■ Page excerpt:
If there’s one field where we might expect this sort of replication-via-use to be discovered, it seems like machine learning would be way up there. There is a huge number of people monitoring for new developments and hoping to use them to get an additional edge in research and business. And yet, this doesn’t really seem to happen, at least not in a coordinated way.

My guess is that the problem is that most of the people testing out these findings are not so much a part of the formal scientific community as most authors of papers. As such, they are less incentivized to report any discrepancies they find, at least not in a formal paper. We do find some papers like this, but the field doesn’t necessarily place sufficient value on them. I suspect that many people do develop a strong sense about which claims are not reliable, but that most of this knowledge remains as folk wisdom.

Either way, this discussion does illustrate how important it is to have a community of people all actively trying to replicate experiments and share their own findings. This is a key part of David Wootton’s argument in The Invention of Science. He writes:

“There can be no replication if there is not some form of publication, or at least, communication. Two scientists discovered the law governing the acceleration of falling bodies at around the same time – Harriot and Galileo. Harriot kept his results to himself; Galileo finally published in 1632, some decades after he had made his discovery. … Soon all sorts of people were dropping objects off tall buildings and getting rather varying results (it is actually much harder than one might think to drop two objects simultaneously, and very difficult to measure how far apart they are when the first one hits the ground).”

He describes a similar process unfolding in the 1640s for experiments with water columns and air pumps, noting that “Torricelli’s barometer represents the first piece of experimental apparatus that became widely available”, and that “this was the point at which science became a “collaborative and competitive process”.

■ Task description:
Answer these questions from the page excerpt on replication in science.
(a) Where does the author suspect most knowledge about unreliable machine learning claims remains?
(b) In what year did Galileo publish his results on falling bodies?
(c) Which device is described as the first piece of experimental apparatus that became widely available?
The rows are separate material and are not connected to the page excerpt.

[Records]
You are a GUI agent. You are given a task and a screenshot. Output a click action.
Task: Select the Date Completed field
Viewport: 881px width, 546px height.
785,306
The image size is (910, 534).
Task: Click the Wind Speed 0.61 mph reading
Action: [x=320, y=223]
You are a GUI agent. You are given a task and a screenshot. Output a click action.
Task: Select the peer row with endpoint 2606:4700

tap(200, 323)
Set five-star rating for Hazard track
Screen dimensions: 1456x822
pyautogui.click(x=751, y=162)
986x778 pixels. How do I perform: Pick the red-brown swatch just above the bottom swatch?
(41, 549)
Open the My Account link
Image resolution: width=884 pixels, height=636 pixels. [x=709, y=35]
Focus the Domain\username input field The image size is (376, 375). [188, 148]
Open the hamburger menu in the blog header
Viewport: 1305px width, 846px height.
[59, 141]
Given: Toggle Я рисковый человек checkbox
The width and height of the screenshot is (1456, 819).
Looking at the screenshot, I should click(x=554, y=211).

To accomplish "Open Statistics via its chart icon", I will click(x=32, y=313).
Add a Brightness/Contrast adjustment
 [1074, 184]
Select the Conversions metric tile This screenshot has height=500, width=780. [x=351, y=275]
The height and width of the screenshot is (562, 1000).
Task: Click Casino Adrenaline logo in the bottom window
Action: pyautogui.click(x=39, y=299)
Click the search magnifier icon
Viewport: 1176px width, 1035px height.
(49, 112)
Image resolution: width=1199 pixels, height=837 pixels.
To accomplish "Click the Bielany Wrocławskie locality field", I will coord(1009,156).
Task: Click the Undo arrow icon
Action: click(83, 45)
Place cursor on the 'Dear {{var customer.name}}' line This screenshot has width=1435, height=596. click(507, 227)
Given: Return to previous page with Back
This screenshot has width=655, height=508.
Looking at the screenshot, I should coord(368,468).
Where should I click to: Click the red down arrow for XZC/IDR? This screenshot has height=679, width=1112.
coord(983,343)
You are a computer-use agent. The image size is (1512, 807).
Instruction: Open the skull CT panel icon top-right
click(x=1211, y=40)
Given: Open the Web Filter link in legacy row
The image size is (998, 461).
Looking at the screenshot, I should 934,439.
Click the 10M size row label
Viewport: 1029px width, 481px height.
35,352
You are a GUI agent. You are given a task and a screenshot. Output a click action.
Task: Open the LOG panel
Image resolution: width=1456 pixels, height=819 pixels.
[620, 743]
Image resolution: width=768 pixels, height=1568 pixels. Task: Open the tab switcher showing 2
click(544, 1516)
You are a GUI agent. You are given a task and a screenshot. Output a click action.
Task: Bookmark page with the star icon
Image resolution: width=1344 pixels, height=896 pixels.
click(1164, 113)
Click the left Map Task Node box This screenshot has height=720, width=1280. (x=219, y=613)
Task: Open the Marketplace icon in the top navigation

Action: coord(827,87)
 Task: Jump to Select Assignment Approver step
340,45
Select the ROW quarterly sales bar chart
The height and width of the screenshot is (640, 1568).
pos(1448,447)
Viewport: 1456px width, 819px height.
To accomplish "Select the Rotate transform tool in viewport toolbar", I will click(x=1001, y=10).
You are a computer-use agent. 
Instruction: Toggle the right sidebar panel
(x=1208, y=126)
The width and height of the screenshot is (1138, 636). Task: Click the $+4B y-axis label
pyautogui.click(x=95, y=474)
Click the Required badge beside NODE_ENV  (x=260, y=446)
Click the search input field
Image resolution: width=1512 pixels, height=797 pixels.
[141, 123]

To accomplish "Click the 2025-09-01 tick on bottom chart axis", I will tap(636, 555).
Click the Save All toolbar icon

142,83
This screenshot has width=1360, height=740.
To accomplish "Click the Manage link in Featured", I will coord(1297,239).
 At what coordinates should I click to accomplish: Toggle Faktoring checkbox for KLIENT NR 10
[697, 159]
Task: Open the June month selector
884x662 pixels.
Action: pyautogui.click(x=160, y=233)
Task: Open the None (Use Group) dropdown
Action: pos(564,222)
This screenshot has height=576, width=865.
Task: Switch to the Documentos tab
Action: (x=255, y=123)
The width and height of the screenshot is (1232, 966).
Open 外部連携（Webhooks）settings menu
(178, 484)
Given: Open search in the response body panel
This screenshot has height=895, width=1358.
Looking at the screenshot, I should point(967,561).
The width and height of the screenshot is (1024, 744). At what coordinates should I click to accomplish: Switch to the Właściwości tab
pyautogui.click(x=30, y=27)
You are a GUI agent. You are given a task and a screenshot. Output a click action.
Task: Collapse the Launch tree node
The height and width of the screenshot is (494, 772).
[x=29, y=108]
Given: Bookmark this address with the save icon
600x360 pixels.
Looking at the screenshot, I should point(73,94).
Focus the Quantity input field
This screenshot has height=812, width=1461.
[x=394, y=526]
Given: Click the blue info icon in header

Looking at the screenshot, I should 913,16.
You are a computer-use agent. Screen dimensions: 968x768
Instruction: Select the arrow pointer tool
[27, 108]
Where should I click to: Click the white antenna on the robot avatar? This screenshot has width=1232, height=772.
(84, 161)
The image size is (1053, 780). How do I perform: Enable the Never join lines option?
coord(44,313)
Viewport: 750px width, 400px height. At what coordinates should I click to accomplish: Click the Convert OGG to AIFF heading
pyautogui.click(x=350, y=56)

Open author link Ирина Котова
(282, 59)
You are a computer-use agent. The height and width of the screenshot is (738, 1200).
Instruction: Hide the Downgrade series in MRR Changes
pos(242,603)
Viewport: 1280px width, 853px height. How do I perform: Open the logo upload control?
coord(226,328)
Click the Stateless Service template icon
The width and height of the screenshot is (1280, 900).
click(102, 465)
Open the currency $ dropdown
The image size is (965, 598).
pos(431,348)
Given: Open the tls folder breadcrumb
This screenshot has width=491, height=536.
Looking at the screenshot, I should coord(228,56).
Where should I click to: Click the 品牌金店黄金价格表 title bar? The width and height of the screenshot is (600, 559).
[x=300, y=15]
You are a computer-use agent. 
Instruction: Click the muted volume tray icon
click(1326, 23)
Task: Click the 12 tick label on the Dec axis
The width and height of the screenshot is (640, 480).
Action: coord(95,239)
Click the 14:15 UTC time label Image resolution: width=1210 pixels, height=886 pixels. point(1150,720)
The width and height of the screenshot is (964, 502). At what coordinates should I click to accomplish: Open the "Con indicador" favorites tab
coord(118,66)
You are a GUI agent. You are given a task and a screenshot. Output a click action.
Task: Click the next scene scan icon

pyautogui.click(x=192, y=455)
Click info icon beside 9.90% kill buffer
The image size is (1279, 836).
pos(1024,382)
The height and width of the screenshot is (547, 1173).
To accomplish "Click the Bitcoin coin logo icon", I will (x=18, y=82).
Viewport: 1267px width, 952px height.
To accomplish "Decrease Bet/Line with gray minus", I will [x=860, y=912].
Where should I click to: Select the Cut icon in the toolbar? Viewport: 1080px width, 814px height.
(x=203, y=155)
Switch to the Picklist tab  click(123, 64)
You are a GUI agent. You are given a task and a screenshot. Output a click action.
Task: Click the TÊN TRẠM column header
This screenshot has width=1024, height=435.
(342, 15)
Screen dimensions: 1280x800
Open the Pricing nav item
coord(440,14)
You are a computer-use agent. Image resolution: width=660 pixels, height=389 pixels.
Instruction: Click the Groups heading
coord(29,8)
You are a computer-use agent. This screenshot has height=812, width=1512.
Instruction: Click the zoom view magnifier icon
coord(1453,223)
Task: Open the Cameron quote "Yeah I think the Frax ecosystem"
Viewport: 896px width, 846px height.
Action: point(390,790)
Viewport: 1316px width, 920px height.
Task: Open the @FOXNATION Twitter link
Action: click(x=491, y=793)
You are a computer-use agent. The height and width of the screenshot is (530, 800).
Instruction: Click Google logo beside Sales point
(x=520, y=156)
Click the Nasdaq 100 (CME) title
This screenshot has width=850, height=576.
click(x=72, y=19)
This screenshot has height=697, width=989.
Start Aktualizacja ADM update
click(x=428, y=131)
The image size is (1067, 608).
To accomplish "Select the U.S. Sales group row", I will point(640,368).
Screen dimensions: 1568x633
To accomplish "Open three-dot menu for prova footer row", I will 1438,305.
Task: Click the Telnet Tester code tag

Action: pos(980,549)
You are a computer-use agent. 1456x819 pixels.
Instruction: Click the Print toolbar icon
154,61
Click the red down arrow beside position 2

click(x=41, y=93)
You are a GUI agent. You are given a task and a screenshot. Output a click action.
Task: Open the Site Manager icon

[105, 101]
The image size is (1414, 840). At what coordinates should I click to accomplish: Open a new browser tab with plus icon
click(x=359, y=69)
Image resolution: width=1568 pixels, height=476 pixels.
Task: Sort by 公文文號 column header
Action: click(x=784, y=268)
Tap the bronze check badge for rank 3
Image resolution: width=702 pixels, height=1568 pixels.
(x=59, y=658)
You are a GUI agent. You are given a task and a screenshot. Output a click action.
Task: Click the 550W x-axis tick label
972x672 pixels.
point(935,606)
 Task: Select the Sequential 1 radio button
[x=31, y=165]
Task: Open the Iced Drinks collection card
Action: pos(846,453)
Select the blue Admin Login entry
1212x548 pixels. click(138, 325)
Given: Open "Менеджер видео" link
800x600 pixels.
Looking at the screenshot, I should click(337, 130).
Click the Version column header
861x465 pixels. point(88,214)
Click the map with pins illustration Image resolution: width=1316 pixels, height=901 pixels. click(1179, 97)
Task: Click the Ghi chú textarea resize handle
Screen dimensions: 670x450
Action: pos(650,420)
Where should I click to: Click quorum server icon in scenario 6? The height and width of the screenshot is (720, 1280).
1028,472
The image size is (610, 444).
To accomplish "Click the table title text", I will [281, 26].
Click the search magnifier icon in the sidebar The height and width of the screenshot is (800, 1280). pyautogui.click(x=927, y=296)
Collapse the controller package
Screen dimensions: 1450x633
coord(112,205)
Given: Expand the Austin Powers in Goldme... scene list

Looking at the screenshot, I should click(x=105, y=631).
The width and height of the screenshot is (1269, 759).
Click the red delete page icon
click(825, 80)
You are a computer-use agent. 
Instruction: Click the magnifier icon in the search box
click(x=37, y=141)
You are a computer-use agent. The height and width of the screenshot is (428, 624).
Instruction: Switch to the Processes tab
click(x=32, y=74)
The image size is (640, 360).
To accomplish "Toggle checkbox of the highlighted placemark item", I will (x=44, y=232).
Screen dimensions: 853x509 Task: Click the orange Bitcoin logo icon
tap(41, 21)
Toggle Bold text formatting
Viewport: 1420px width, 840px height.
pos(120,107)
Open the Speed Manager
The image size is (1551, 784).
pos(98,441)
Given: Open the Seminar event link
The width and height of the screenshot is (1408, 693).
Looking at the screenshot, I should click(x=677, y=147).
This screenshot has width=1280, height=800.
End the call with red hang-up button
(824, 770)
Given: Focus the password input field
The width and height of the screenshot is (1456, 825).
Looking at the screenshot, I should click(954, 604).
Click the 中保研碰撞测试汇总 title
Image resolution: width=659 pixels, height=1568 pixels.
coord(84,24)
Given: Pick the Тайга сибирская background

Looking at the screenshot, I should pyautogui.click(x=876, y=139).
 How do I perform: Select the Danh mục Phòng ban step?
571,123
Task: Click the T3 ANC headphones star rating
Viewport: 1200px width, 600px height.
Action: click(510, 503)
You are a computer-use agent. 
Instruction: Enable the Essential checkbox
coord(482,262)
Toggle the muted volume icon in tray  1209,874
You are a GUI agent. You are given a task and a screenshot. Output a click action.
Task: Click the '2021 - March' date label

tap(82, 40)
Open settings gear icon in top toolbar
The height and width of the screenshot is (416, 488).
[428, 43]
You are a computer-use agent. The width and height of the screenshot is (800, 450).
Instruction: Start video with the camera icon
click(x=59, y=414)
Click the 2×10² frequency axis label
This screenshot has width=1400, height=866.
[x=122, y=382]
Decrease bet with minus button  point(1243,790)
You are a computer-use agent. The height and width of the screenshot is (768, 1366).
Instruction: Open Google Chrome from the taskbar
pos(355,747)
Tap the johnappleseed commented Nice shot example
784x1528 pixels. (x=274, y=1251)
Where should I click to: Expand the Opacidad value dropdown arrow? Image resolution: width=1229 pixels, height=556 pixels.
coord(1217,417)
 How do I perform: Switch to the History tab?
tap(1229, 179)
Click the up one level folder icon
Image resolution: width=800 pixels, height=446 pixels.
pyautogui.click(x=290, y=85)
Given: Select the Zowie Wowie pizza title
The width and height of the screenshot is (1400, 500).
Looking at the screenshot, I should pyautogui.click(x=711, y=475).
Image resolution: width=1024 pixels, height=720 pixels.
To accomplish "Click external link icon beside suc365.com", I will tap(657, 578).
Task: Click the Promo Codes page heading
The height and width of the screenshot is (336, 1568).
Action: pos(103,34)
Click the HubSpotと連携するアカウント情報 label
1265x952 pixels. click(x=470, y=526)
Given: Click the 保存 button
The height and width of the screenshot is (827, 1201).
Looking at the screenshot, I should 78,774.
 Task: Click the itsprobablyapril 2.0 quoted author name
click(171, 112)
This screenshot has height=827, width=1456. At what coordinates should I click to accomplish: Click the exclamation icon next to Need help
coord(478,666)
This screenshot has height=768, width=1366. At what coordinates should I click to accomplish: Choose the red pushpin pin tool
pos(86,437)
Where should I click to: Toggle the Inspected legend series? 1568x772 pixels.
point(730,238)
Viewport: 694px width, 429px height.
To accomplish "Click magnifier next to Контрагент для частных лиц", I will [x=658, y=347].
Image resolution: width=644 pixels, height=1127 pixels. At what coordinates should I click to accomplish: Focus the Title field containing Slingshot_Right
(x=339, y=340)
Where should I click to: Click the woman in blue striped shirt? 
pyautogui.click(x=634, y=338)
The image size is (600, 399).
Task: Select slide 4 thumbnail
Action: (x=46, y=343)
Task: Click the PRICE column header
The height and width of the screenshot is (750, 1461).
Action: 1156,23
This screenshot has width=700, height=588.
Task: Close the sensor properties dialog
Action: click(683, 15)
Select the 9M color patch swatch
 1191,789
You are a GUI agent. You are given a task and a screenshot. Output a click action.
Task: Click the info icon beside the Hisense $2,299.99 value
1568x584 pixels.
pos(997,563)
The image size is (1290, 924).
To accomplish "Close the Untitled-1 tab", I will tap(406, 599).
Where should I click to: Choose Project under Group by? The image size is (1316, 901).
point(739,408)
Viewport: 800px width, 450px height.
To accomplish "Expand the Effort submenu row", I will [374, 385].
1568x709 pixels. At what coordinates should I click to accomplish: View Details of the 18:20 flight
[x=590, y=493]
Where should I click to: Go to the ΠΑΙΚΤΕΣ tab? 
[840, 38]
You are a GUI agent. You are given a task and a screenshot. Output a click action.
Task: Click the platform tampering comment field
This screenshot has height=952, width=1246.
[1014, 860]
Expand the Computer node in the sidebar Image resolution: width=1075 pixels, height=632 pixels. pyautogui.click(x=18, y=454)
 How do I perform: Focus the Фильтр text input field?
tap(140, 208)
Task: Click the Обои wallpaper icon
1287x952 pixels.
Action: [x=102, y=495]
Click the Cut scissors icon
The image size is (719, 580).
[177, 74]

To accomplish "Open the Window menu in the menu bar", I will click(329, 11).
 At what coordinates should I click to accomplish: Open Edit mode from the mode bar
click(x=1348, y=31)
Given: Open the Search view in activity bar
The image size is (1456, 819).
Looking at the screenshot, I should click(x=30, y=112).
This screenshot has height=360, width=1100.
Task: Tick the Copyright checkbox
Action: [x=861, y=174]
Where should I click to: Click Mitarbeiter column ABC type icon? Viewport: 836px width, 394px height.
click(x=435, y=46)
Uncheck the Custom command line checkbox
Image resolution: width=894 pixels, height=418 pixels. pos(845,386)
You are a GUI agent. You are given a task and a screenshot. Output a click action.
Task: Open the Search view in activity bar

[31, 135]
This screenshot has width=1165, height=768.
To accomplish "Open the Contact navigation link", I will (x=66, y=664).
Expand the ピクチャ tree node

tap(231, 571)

■ Answer to the exercise:
(a) As folk wisdom.
(b) 1632.
(c) Torricelli's barometer.